▶ [DATA TO EXAMINE]:
--

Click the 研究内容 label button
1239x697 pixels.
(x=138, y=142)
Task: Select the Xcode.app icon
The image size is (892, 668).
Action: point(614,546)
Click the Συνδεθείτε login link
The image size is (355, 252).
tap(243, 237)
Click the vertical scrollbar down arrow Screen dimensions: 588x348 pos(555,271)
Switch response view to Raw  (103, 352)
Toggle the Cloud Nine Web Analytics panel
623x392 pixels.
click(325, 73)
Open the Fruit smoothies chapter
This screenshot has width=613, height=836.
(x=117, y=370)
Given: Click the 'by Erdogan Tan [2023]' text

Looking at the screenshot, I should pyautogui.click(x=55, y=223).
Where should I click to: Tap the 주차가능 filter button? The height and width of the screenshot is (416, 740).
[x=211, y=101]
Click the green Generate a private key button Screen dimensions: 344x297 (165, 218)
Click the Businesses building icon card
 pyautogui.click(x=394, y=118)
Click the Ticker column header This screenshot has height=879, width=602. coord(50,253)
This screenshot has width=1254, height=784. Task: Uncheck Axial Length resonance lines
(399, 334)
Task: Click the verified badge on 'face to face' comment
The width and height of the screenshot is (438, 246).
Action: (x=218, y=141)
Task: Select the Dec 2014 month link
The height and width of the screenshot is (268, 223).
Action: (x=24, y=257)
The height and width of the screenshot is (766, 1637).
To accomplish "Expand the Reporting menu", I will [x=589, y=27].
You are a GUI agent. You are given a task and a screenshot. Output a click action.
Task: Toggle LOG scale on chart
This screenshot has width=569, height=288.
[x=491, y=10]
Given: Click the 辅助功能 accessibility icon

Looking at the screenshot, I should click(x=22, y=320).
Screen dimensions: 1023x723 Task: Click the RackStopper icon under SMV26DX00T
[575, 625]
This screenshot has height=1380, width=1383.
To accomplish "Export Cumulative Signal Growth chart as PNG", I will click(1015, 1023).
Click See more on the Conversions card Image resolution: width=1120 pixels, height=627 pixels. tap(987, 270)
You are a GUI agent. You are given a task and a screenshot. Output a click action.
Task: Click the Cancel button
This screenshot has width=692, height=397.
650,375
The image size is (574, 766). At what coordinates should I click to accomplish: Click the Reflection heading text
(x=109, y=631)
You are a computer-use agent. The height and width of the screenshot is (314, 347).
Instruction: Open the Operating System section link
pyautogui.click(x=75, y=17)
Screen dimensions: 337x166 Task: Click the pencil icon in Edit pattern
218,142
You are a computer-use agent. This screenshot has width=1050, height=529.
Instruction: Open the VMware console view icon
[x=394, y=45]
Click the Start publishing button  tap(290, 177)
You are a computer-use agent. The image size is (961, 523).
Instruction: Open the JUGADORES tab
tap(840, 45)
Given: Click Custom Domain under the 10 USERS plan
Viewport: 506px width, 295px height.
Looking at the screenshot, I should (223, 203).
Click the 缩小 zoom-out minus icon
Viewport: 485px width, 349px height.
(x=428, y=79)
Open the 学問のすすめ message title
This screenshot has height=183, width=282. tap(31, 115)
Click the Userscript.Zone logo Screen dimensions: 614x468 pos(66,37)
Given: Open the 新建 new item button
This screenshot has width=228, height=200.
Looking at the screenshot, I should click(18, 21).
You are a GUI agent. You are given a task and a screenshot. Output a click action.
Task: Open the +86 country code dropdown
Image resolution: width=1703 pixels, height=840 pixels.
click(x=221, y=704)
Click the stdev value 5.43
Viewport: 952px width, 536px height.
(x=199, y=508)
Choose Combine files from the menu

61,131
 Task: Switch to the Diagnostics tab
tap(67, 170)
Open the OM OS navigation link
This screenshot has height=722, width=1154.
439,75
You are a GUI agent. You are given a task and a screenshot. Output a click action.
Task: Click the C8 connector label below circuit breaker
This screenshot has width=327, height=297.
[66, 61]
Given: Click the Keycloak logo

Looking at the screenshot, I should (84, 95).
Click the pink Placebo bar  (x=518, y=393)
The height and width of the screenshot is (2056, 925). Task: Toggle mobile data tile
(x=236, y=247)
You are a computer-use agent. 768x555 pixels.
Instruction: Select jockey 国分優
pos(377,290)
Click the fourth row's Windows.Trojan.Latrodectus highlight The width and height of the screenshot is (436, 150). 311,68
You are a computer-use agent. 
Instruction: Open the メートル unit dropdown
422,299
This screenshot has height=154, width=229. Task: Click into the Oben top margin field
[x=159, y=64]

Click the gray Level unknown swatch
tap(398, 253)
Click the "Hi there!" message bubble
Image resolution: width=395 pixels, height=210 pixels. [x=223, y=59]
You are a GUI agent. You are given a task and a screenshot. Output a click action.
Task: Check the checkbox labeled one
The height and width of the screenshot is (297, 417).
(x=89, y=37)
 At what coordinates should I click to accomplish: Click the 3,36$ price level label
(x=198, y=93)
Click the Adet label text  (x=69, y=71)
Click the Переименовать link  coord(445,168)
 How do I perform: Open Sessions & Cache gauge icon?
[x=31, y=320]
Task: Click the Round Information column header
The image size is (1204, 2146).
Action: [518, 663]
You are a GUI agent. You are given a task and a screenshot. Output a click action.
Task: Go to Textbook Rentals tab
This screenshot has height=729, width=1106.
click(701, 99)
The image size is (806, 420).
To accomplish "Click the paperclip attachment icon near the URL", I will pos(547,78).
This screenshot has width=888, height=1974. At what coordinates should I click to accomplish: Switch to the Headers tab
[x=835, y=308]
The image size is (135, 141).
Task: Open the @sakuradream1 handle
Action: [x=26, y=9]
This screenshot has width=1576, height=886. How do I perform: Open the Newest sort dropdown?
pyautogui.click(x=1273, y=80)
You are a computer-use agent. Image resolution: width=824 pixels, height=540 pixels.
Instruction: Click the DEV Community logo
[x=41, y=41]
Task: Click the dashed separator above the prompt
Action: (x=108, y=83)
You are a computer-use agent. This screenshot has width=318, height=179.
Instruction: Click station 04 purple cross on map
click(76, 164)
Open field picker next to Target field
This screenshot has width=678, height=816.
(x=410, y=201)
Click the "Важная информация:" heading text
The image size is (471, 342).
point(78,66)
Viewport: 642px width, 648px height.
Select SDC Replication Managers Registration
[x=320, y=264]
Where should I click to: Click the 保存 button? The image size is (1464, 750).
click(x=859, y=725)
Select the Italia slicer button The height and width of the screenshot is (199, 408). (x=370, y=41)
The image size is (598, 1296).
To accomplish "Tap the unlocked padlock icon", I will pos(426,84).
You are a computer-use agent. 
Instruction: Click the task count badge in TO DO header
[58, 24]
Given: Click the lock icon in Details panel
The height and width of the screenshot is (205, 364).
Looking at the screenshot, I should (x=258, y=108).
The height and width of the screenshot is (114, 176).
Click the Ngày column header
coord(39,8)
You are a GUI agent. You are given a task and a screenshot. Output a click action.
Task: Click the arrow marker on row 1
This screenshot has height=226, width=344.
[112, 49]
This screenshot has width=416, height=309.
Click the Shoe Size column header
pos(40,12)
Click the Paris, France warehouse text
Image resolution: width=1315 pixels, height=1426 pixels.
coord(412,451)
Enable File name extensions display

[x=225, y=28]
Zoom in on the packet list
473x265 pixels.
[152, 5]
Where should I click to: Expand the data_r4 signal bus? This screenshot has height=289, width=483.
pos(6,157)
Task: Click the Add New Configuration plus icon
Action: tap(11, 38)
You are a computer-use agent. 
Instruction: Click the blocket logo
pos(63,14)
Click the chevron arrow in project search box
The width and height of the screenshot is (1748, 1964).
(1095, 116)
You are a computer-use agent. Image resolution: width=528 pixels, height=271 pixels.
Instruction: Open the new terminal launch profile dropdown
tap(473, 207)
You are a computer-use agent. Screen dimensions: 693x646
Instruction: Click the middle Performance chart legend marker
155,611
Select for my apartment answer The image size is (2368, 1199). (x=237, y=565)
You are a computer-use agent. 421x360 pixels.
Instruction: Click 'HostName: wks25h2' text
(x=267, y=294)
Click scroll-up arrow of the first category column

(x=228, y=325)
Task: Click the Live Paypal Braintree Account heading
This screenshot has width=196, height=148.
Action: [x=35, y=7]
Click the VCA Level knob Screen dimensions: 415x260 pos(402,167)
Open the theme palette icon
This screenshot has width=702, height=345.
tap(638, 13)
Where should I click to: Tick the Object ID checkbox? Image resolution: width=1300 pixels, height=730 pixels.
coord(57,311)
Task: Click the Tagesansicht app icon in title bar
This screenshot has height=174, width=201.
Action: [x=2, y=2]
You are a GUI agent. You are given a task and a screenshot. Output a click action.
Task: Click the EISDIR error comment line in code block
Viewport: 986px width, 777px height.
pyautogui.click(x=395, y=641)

--

▶ [ACTIVITY]:
Copy every line of the entries above in which "computer" occurs.

▶ [RESPONSE AREA]:
You are a computer-use agent. The height and width of the screenshot is (314, 347).
You are a computer-use agent. This screenshot has width=1050, height=529.
You are a computer-use agent. The image size is (961, 523).
You are a computer-use agent. 768x555 pixels.
You are a computer-use agent. 
You are a computer-use agent. Image resolution: width=824 pixels, height=540 pixels.
You are a computer-use agent. This screenshot has width=318, height=179.
You are a computer-use agent. 
You are a computer-use agent. 
You are a computer-use agent. Image resolution: width=528 pixels, height=271 pixels.
You are a computer-use agent. Screen dimensions: 693x646
You are a computer-use agent. 421x360 pixels.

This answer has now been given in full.